§ Task to carry out: Can you set out the records as a numbered list, beginning at the line that contains "You are a GUI" and continuing through the end of the records, with blank lines skipped and the pictures left out?

§ Input:
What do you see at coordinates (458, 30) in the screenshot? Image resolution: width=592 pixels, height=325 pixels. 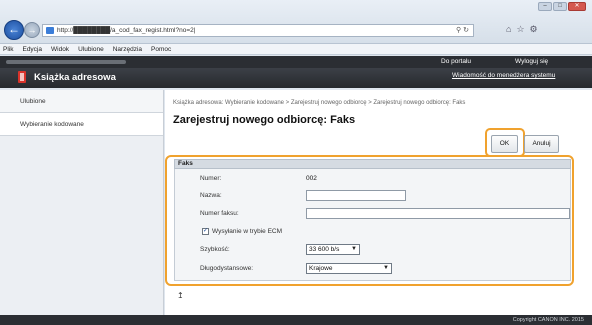 I see `search-icon: ⚲` at bounding box center [458, 30].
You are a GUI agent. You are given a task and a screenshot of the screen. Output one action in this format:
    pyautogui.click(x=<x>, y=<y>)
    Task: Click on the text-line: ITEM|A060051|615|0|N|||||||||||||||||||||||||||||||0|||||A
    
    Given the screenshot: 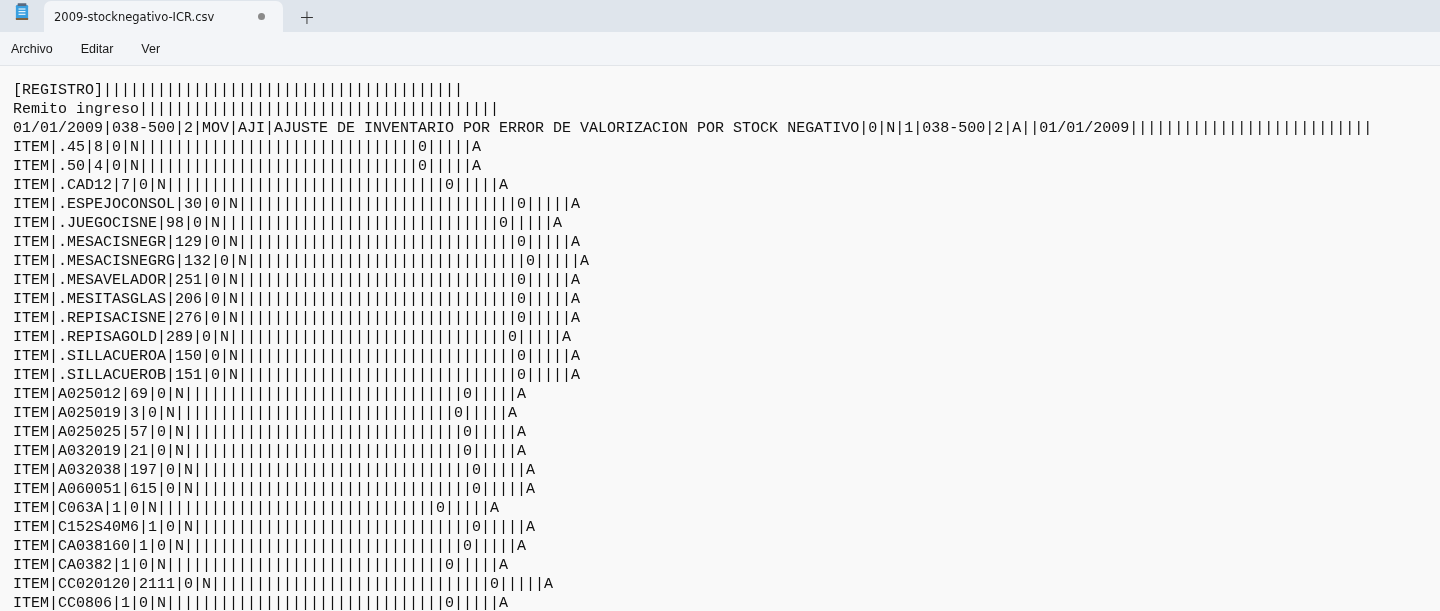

§ Problem solution:
1. You are a GUI agent. You are given a task and a screenshot of the screen. Output one action in this format:
2.     pyautogui.click(x=<x>, y=<y>)
3.     Task: Click on the text-line: ITEM|A060051|615|0|N|||||||||||||||||||||||||||||||0|||||A
4.     Given the screenshot: 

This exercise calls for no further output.